* Exercise input
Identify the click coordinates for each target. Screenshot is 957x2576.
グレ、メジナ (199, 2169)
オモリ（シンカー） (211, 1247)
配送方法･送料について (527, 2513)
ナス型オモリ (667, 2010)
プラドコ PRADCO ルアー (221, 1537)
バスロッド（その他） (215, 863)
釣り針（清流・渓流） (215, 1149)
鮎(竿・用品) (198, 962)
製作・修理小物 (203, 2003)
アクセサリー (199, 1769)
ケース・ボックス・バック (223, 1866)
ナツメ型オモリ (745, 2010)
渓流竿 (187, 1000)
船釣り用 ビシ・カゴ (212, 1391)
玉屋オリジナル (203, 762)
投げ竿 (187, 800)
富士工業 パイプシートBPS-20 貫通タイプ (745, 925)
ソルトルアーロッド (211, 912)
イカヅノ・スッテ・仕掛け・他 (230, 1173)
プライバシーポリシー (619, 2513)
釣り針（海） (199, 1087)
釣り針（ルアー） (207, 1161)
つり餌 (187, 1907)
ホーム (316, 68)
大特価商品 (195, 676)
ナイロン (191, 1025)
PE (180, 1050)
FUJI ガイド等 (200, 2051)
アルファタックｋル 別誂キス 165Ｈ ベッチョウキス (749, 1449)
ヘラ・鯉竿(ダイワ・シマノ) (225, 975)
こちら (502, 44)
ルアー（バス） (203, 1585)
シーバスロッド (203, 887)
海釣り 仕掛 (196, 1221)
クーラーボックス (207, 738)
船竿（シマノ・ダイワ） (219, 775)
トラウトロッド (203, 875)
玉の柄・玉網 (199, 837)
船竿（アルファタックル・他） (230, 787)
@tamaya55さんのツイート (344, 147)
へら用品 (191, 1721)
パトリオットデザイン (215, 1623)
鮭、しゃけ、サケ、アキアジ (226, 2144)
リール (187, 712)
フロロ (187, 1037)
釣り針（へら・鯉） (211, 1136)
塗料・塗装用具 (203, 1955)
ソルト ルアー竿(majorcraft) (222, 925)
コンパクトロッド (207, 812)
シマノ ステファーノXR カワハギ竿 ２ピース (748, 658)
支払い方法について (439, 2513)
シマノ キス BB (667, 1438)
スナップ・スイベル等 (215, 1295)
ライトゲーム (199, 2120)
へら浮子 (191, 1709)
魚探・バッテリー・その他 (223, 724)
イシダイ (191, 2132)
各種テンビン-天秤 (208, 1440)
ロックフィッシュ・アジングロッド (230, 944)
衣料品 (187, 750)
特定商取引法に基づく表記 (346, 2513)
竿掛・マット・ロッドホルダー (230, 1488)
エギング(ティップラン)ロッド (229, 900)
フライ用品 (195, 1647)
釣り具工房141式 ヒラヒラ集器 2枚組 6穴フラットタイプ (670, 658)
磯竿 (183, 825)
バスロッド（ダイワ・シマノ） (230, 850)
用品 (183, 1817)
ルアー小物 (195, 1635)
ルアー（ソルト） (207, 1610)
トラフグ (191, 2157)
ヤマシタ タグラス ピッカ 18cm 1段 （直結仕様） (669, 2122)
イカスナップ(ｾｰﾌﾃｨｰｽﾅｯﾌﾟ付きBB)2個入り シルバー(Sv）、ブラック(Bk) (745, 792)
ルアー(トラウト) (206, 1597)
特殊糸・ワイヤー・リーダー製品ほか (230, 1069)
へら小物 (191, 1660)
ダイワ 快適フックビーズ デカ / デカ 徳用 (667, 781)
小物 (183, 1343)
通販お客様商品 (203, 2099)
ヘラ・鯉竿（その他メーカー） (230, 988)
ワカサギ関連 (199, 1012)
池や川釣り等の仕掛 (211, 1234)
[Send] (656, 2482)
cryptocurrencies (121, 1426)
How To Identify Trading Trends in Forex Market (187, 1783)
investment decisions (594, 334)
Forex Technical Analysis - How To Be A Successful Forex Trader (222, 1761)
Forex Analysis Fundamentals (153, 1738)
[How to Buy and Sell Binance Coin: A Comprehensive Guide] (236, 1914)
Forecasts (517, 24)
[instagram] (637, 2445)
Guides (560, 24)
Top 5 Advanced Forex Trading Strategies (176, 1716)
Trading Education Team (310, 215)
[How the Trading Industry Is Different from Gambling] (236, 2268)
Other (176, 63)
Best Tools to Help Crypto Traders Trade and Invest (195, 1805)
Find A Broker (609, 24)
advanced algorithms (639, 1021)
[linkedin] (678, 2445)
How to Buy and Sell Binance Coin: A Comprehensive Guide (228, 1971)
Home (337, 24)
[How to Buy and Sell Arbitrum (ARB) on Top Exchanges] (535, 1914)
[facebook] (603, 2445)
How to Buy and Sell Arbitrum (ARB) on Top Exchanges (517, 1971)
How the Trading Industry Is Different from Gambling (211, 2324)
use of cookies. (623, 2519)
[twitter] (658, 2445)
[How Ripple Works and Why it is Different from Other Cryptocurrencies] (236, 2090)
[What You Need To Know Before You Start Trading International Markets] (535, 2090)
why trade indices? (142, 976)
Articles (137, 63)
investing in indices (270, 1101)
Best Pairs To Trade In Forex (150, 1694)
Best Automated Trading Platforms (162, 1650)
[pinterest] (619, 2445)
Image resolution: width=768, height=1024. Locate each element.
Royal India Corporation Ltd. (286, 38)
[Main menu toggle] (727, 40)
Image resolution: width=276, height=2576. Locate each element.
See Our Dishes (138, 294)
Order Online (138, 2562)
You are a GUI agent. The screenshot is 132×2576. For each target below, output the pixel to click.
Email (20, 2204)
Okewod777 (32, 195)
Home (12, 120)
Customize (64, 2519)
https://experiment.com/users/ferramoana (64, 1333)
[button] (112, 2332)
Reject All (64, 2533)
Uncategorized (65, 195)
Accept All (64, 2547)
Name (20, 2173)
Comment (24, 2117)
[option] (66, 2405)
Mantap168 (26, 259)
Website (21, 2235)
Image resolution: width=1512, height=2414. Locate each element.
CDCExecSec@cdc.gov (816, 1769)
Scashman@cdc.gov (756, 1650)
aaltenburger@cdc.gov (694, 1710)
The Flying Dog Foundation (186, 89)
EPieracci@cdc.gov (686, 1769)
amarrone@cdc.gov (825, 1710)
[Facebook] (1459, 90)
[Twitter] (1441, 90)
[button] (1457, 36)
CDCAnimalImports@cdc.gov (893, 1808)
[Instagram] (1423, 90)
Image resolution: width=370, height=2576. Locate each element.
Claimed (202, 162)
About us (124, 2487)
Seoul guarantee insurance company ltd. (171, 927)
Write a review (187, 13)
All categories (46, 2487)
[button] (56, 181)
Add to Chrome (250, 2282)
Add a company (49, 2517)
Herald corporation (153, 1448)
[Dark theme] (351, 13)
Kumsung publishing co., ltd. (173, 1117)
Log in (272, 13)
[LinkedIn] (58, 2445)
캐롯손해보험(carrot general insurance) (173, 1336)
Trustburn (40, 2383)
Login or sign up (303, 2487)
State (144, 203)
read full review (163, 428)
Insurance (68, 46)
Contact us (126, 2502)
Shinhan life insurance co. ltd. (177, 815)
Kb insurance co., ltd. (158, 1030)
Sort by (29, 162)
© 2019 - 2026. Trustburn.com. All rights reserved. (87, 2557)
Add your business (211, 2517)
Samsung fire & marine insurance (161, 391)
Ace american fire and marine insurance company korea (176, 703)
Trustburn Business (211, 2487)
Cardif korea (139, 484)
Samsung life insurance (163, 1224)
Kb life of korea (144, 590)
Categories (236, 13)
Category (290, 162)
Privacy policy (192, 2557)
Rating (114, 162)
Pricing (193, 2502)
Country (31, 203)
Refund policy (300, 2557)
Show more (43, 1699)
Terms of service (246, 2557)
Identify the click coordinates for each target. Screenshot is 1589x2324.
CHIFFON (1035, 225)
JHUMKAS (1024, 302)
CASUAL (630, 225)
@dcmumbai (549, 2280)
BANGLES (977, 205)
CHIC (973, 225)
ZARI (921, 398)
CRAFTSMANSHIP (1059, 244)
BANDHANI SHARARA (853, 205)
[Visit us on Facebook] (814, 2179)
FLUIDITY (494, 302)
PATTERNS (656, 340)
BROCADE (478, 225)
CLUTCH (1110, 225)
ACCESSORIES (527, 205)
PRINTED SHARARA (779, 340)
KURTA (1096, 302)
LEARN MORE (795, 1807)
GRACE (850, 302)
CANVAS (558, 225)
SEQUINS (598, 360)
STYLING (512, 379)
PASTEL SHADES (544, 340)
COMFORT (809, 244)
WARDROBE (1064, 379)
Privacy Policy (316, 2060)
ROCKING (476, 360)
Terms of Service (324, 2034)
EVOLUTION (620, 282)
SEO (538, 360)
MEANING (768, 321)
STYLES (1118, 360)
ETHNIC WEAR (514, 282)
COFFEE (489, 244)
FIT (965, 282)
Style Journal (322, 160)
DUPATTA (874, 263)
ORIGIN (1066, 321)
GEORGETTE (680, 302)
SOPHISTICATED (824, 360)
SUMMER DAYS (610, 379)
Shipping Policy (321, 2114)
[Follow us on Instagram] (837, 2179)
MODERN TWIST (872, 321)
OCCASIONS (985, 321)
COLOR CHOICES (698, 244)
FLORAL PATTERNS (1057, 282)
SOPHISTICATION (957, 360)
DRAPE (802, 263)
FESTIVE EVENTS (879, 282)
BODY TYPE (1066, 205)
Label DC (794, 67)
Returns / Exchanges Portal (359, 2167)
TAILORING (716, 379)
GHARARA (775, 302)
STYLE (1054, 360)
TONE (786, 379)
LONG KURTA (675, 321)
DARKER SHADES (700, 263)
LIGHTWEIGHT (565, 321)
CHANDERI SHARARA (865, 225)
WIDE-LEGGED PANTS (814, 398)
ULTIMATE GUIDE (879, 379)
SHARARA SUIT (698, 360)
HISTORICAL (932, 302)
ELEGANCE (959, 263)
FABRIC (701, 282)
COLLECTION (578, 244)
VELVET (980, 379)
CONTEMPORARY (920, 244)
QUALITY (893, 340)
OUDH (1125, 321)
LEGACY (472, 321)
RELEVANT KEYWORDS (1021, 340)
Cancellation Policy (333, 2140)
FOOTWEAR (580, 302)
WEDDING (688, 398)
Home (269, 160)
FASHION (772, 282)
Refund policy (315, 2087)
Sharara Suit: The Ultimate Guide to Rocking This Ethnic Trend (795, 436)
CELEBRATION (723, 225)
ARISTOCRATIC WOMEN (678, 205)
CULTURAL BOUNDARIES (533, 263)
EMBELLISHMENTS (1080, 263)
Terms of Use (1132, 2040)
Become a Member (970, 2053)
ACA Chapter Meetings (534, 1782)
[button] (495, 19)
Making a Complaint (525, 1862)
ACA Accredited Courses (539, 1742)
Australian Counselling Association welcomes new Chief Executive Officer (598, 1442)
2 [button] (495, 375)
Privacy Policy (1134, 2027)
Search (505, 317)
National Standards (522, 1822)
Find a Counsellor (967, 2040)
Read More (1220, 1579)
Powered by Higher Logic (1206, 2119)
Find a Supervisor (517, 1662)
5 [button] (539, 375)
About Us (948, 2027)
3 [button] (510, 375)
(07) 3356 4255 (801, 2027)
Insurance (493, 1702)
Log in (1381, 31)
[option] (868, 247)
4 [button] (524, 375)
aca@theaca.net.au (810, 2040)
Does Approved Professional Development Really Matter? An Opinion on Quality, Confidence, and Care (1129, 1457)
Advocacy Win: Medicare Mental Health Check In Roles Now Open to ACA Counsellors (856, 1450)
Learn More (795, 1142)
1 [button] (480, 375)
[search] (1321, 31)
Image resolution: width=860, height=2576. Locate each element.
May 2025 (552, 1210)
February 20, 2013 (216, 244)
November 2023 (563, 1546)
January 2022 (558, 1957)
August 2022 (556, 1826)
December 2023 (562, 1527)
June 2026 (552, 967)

* Exercise details
Using the data above, repeat exactly the lines that begin at the line with "FIT (965, 282)" and end at the line with "TAILORING (716, 379)", both ends included.

* Answer for this exercise
FIT (965, 282)
Style Journal (322, 160)
DUPATTA (874, 263)
ORIGIN (1066, 321)
GEORGETTE (680, 302)
SOPHISTICATED (824, 360)
SUMMER DAYS (610, 379)
Shipping Policy (321, 2114)
[Follow us on Instagram] (837, 2179)
MODERN TWIST (872, 321)
OCCASIONS (985, 321)
COLOR CHOICES (698, 244)
FLORAL PATTERNS (1057, 282)
SOPHISTICATION (957, 360)
DRAPE (802, 263)
FESTIVE EVENTS (879, 282)
BODY TYPE (1066, 205)
Label DC (794, 67)
Returns / Exchanges Portal (359, 2167)
TAILORING (716, 379)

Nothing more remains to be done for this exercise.